Try being a female artist with a family, I thought to myself.

Paper

I was really intrigued by Do Ho Suh’s thread drawings at Tate Modern last summer (Summer II). After some research I discovered that his method was developed during a residency at the Singapore Tyler Print Institute. He had been spending a lot of time drawing in his sketchbook when it was suggested to him that he might try drawing with thread. Applying thread to wet paper proved unsuccessful as the thread was difficult to control and so he tried sewing on tissue paper but it proved too difficult. It was an intern at the institute, who had experience of textiles, who suggested that he might try gelatine tissue paper which is used in embroidery. So he sews his drawings on gelatine paper and then applies it to wet handmade paper and the gelatine paper dissolves leaving the thread bound into the paper.

This has got experiment written all over it.

I couldn’t find gelatine tissue paper as such, but I managed to source some water soluble embroidery stabiliser. I haven’t attempted to make paper before but I did a bit of research online and gave it a go. The results are not great, mainly because I’m so impatient and kept on touching it etc and so there are lots of overlaps and tears – but then that is me in the process, so actually it’s all good.
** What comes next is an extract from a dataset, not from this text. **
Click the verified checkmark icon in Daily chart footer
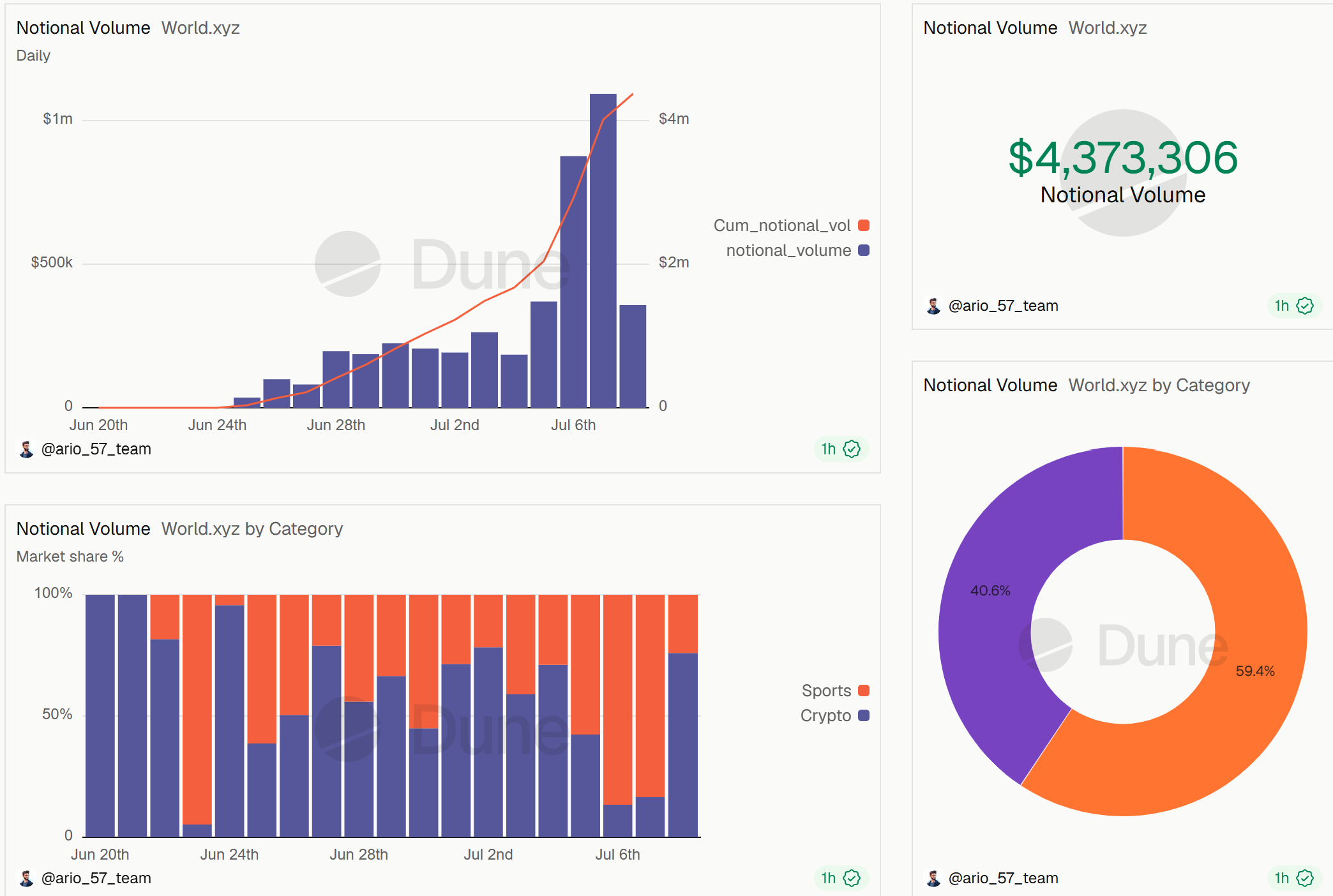[x=852, y=449]
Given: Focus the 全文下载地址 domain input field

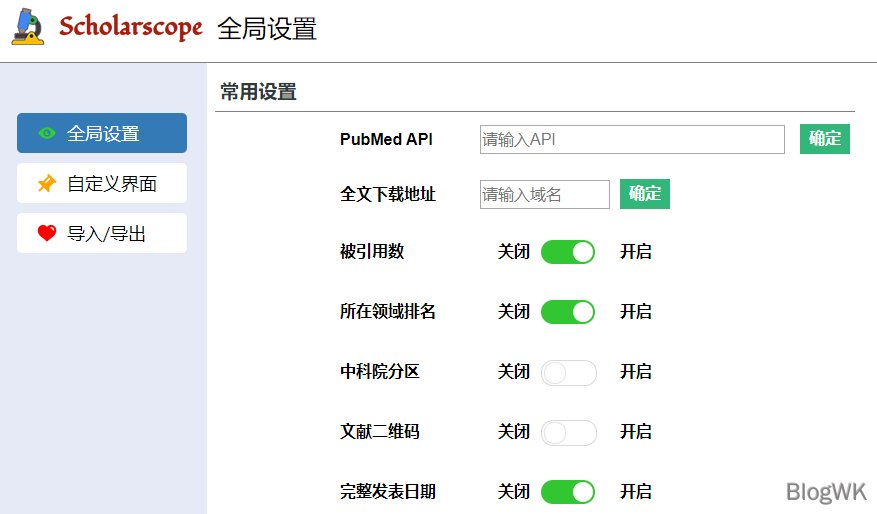Looking at the screenshot, I should (544, 194).
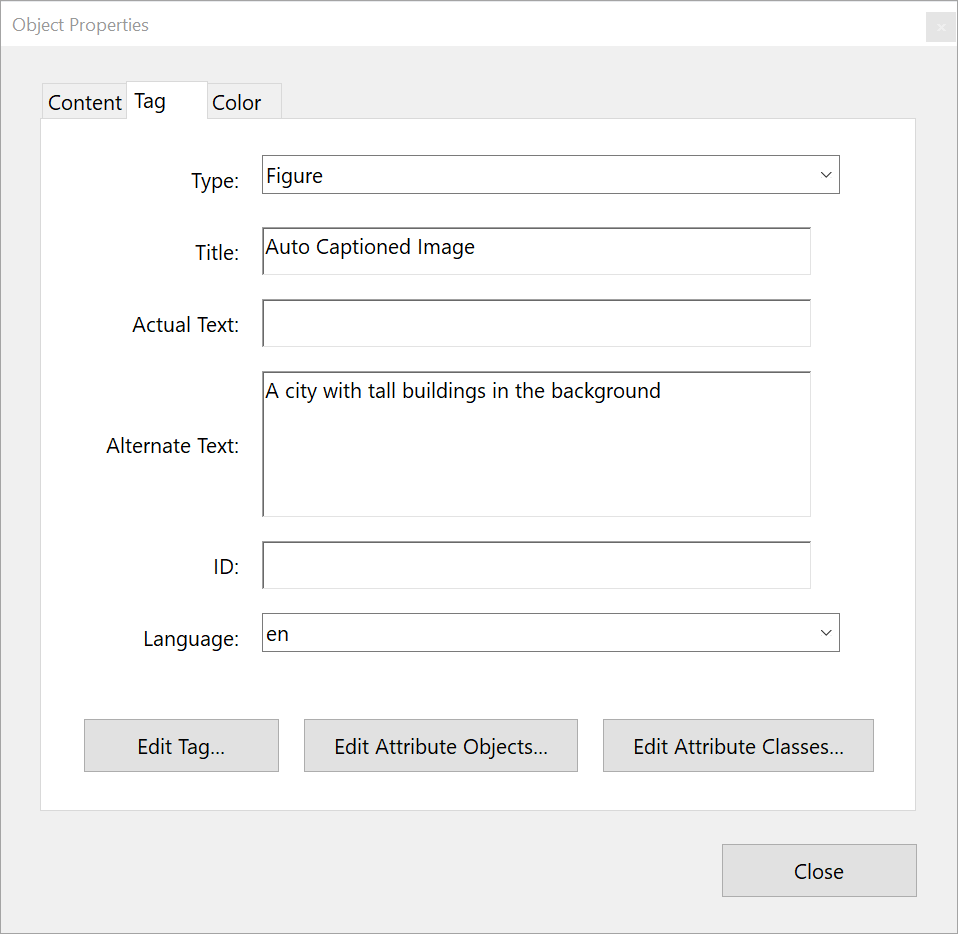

I borrowed my daughter’s sewing machine, sewed on a couple of test pieces and applied to the wet paper and these are the results:

The thread has, for the most part, bound to the paper, so it’s been a success. You can still see where the embroidery stabiliser was, and when it is lying flat there is a slight sheen to the paper. I’m not sure what can be done about that and I probably need to experiment more. The stitching doesn’t have the same effect as Do Ho Suh’s, and he has commented that he likes the unpredictability of how the bobbin thread appears. I think it would be worth using a larger stitch which might create a more interesting effect.

I double dunked this one in the paper pulp and water solution (there’s probably a technical term for it) to see if I could get rid of more of the stabiliser. The effect was quite interesting as in some areas the paper folded over itself trapping in some of the thread and in others the pulp settled on top of the thread, partly obscuring it.

I need to do some more research and experimentation and think about how I might incorporate this approach into my work.

In the meantime, I decided to do some more lines.

Because the stabiliser doesn’t dissolve very well when placing it on top of the wet paper, it’s necessary to help it along using a spray bottle. I think the spray combined with the excess water and movement in the stabiliser as it dissolved, caused some of the threads to distort. Initially, I was a bit disappointed, but I actually quite like the movement it creates and also the loopiness of the stiching on the right. It has the feeling of a continuous line drawing.

There was some pulp leftover so I played with some colour and some graphite powder. The graphite powder didn’t really do anything interesting, and still remains quite loose on the surface of the paper. I like the mottled effect of the colour as well as the impression from the kitchen paper it had been sitting on.

Time Capsule

She went back to uni today. She was looking forward to getting back to some normality and having independence again. The house seems empty – don’t get me wrong, I’m not one to suffer from empty nest, but there is a presence missing, along with all her stuff that seemed to have found its way into every single room of the house. The creation station that she had set up in the sitting room is no longer there – watching tv whilst she painted by numbers to try and occupy herself and at the same time rehabilitate her hand. And then the quilt, which she didn’t manage to finish before she left; she was disappointed because she wanted to have something to show for what she saw as having been a wasted summer. Never mind – she’ll complete it over the next few weeks, and it will serve as a reminder of ‘that summer’, imbued with fear, frustration, pain, resilience and hope.

It never ceases to amaze me how, in the act of making, memories and emotions are stored within the object, like a creative time capsule.